Thursday, September 19, 2013

'Well, that's the end of the Booker prize, then'

Wednesday 18 September 2013   

Allowing US writers entry into the UK's most prestigious prize spells disaster, says Philip Hensher

This year's Booker prize shortlist
This year's Booker prize shortlist … clockwise from left: NoViolet Bulawayo, Jim Crace, Eleanor Catton, Colm Toibin, Jhumpa Lahiri and Ruth Ozeki

When the news that the Man Booker prize is to be opened up to the vast and dominant fields of the American novel broke this week, I heard of a well-known London agent who remarked succinctly: "Well, that's the end of the Booker, then." When eligibility shifts from the UK, Commonwealth, Ireland and Zimbabwe to English-language novels published in the UK, it is hard to see how the American novel will fail to dominate. Not through excellence, necessarily, but simply through an economic super-power exerting its own literary tastes, just as the British empire imposed the idea that Shakespeare was the greatest writer who ever lived throughout its 19th-century colonies. The tendency was already at work in this year's Booker shortlist, where a superficial multicultural aspect concealed a specifically North American taste. Jhumpa Lahiri's Lowland had fascinatingly airport-bestseller features, including the favourite trope of two brothers divided by the currents of history. NoViolet Bulawayo's We Need New Names dutifully covered all the external and societal concerns about African society that a creative writing student, or a devoted viewer of CNN's nightly special, might believe significant – NGO, exorcisms, corruption, the plight of the white Africans, etc. Ruth Ozeki's novel about Japan, A Tale for the Time Being, covered the cute aspect, the Salaryman aspect, the Buddhist aspect, the suicide aspect and so on in approved Murakami-esque tones. 

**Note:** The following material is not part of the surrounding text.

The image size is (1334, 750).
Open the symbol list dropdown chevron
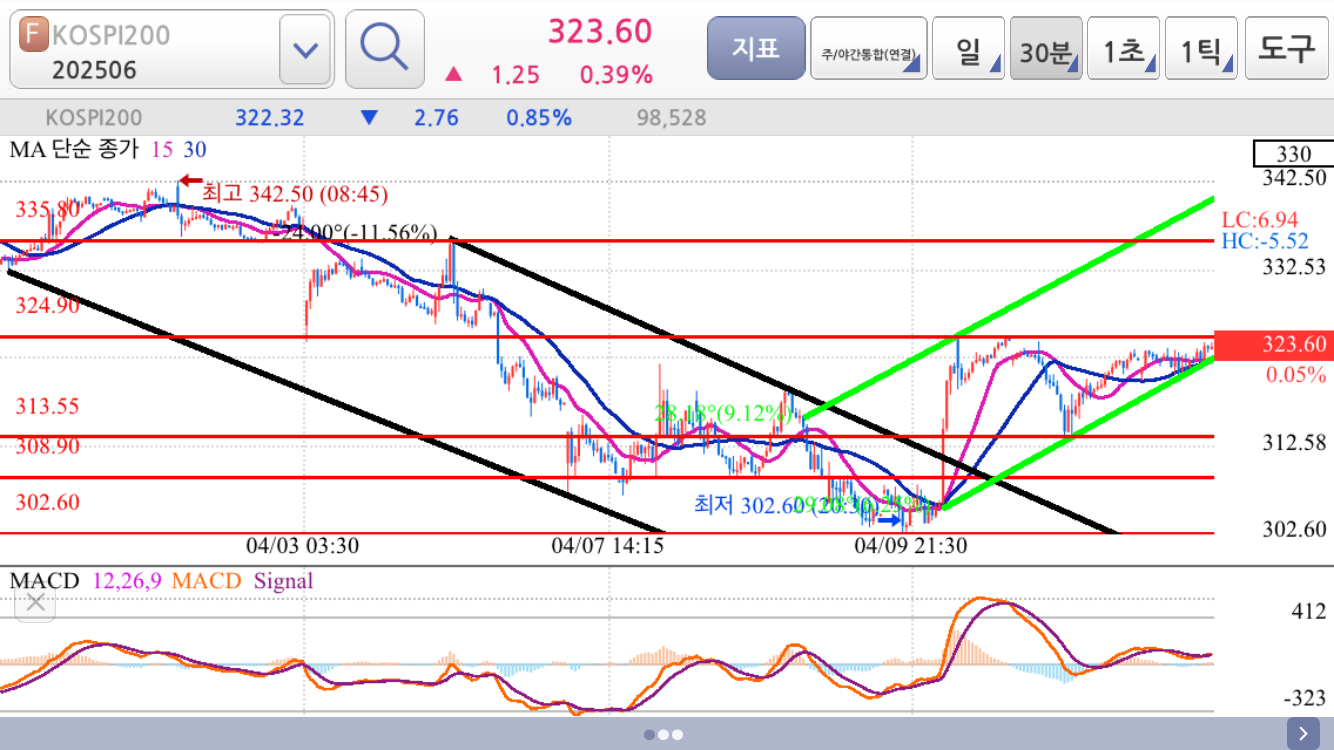(x=306, y=49)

Curiously, all these novels, effectively written by American-based authors about exotic places, were unable to do so without placing the exotic places in the reassuring context of an American suburb. The novel written by an Indian, living in India, about India, without reference to his later life in Cincinnati was dead this year. From next year, the floodgates open, and we can expect never to hear again from an Indian novelist.
The Commonwealth Writers' prize provides a cautionary tale: in 2011, they made the decision to stop the main prize, and just continue with a first novel prize. Two years later, this was abolished, too. All that remains of a once very useful prize is a short story competition to which nobody pays the slightest attention, and which, in 17 years, nobody of the slightest reputation has ever won.

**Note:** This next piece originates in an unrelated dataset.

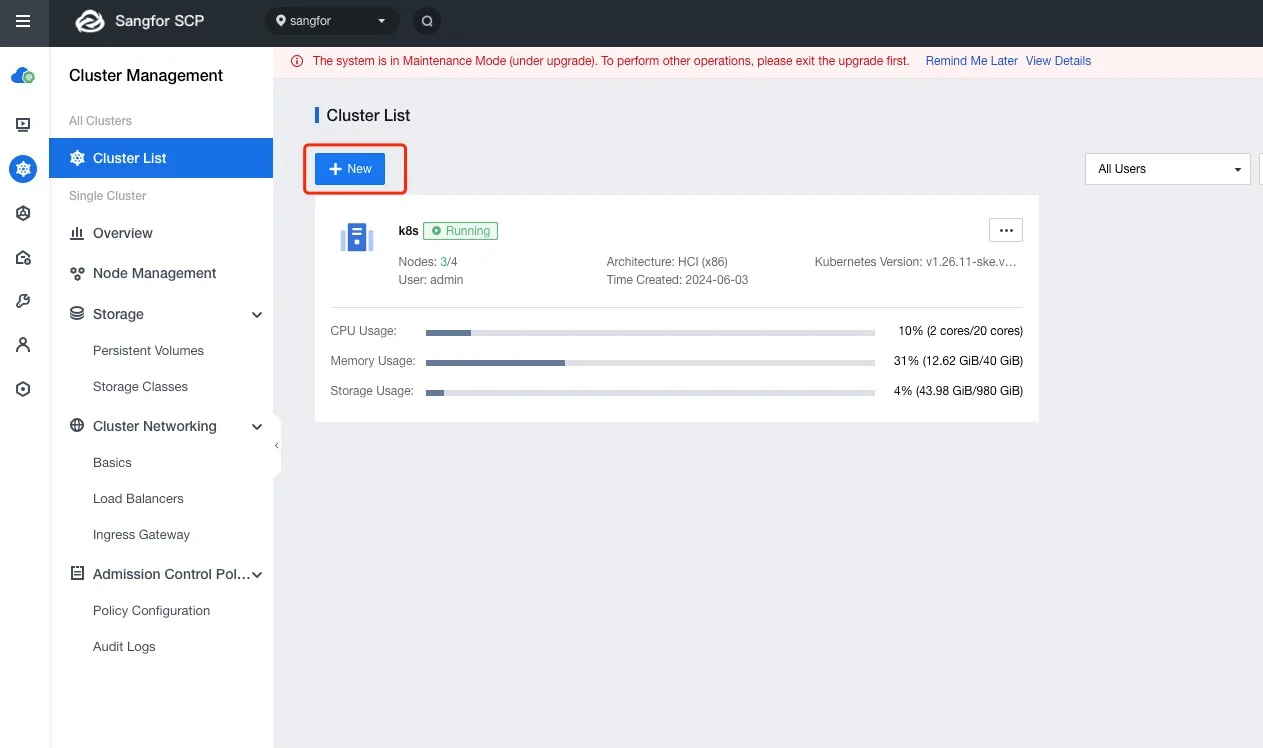Click the View Details link in maintenance banner
1263x748 pixels.
(x=1058, y=61)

The Booker has done a great deal of good in its 45 years. It has given novelists from a huge range of national traditions a wider readership, and has done so by its limits. It is just about confined enough in scope to allow every judge to read every book submitted – the year I judged the prize, in 2001, it was about 120 books in total, which was probably not far from the upper limit of possibility. Reading all the books gives the judges real freedom of movement apart from conventional taste. A prize that hands over a large part of the reading to a pre-reading panel, or that divides up the reading between judges, instantly loses a large part of its authority. I spoke to AS Byatt, who won the prize in 1990 for Possession. She made an important point about what will happen when the number of submissions increases next year. "The Booker prize is the only book prize that doesn't sift – odd things crop up. It's a major undertaking, every judge reading everything. This will no longer be possible."